Note This always needs to be higher that the total number of instances + hashtags you have configured, because each one of those is a separate curl
process
fake-firehose batches posts to de-duplicate them, minURIs
is the size of that batch. If you have a lot of
federated posts coming in you will want to set this to a high number because a lot of them will be duplicates.
If you only use local timelines it doesn't matter, you will not have any duplicates.
It is a tradeoff between resources (and curl
processes running) and how quickly you want to fill your
instance's federated timeline.
Example for a moderate number of incoming posts:
## Max curl processes have not gotten out of control so this is absurdely high.
maxCurls=2000
## Nearly all of the timelines I follow are local, so there are very few duplicates.
minURIs=10
archive
Archive mode will save the json stream but not parse it, not even into URIs. This will greatly save resources, but obviously will not send it to the relay.
The only reasons to use this is for debugging or logging posts from servers.

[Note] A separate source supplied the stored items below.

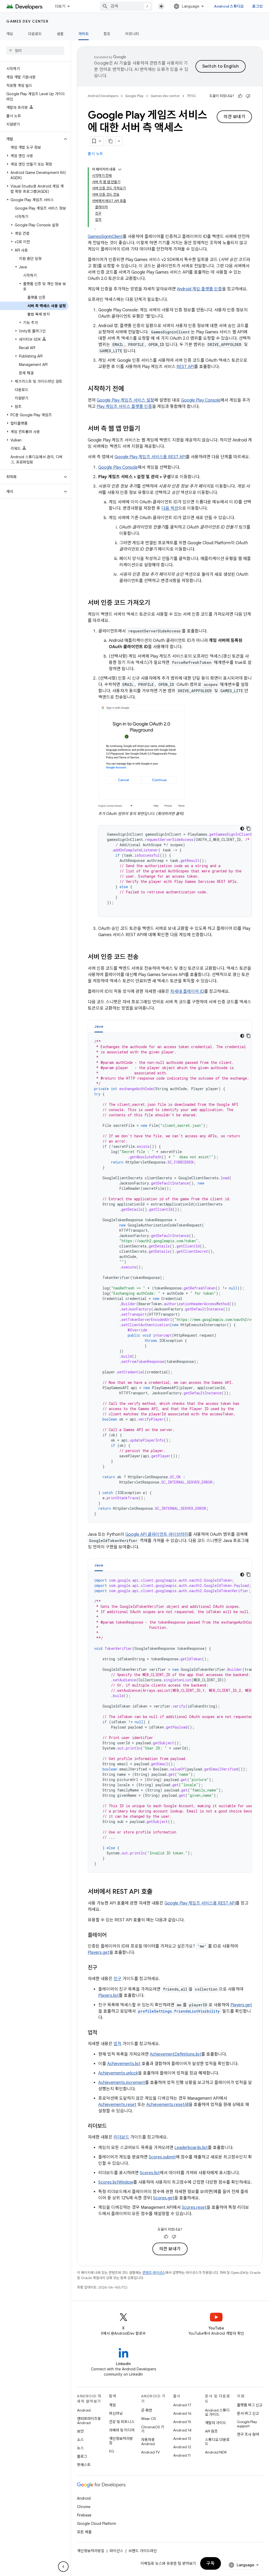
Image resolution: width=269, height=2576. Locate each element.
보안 (80, 2431)
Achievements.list (124, 2063)
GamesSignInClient (105, 236)
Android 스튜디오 (229, 6)
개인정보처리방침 (121, 2440)
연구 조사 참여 (248, 2434)
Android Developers (103, 96)
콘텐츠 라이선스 (153, 2272)
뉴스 (80, 2448)
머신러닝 (116, 2413)
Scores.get (163, 2198)
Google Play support (247, 2423)
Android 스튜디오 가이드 (217, 2412)
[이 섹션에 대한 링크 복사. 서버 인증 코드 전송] (144, 957)
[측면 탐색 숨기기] (63, 2566)
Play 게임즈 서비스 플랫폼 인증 (124, 406)
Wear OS (148, 2418)
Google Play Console (200, 400)
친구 (117, 1978)
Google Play (134, 96)
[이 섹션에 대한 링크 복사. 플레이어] (112, 1935)
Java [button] (98, 1026)
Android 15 (182, 2421)
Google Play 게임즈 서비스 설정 (125, 400)
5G (111, 2451)
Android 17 (182, 2405)
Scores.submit (162, 2157)
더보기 (60, 6)
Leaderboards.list (191, 2147)
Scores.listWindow (115, 2182)
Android (84, 2410)
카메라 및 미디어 (121, 2430)
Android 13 (182, 2438)
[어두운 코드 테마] (242, 828)
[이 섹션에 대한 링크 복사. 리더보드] (112, 2126)
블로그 (82, 2456)
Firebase (84, 2515)
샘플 (60, 33)
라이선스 (116, 2551)
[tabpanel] (170, 1278)
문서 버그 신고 (248, 2413)
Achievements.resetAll (167, 2104)
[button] (31, 139)
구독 (210, 2563)
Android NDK (216, 2452)
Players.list (108, 1995)
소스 (80, 2439)
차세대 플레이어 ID (187, 991)
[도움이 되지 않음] (248, 96)
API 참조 (211, 2431)
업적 (117, 2043)
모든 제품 (84, 2532)
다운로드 (35, 33)
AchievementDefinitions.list (175, 2054)
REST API (185, 366)
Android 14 (182, 2430)
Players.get (98, 1952)
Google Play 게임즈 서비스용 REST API (150, 457)
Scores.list (150, 2172)
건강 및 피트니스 (121, 2421)
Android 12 (182, 2447)
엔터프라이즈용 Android (89, 2420)
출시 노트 (95, 153)
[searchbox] (35, 50)
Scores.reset (194, 2207)
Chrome (83, 2506)
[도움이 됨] (240, 96)
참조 (107, 33)
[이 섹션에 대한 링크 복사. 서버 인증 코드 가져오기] (155, 603)
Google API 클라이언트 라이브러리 (156, 1534)
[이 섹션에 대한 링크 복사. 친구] (102, 1968)
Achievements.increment (121, 2082)
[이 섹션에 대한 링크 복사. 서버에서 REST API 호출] (158, 1892)
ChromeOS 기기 (152, 2429)
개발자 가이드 (215, 2422)
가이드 (83, 33)
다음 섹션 (169, 508)
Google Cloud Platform (96, 2523)
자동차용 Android (148, 2441)
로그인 (257, 6)
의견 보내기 (234, 116)
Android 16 (182, 2413)
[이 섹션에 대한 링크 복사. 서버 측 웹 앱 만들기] (145, 429)
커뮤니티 (132, 33)
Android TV (150, 2452)
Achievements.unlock (118, 2073)
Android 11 (182, 2455)
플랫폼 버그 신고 (249, 2405)
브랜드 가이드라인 (142, 2551)
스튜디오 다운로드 (217, 2441)
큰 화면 (146, 2410)
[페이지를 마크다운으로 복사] (111, 141)
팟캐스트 (84, 2464)
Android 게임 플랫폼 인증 (199, 289)
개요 (9, 33)
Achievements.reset (117, 2104)
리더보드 (121, 2137)
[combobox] (126, 6)
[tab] (98, 1026)
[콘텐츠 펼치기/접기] (120, 169)
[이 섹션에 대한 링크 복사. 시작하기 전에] (129, 389)
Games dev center (27, 21)
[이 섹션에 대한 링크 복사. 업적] (102, 2033)
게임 (112, 2405)
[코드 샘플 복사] (248, 828)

You almost certainly want this set at:
archive=false
restartTimeout
This is how long the docker image will run before exiting. As long as your docker-compose
has restart: always
set this simply restarts the image to kill any hung curl
processes.
The only reason to set it high is if you have a lot of timelines you follow. Each one takes time to open up, so if you restart often you will miss more posts.
Example:
restartTimeout=4h
streamDelay
This is only for debugging.
Keep it at:
streamDelay="0.1s"
Data Directory
Data is saved in the format of:
"%Y%m%d".uris.txt
In archive mode the format is:
"/data/"%Y%m%d"/"%Y%m%d".$host.json"
For example, if you set archive=true
and had mastodon.social
in your domains-federated
or domains-local
config, on January 1st, 2023 the json stream would be saved at
/data/20230101.mastodon.social.json
Misc
Backoff
An exponential backoff starts if curl
fails. It is rudimentary and maxes out at 15 minutes.
DNS lookup
Before a URL starts streaming fakefirehose will look up the DNS entry of the host. If it fails, the stream will not begin, and will not attempt to begin again until the container is restarted.
Permissions
The permissions of the outputted data files will be set to root
by default. This will get fixed
in a future release.
Why fake firehose?
When I wrote this there were not other options I was aware of to fill a federated timeline of a small instance. The work of Gervasio Marchand is fantastic but still required programming knowledge to make use of.
I wanted the simplest setup and config I could create, without setting up an entirely new web UI.
There are a lot of things to do better, I'll work on the ones I have time and capability for. Otherwise, this project is practically begging to be re-written in python or something else.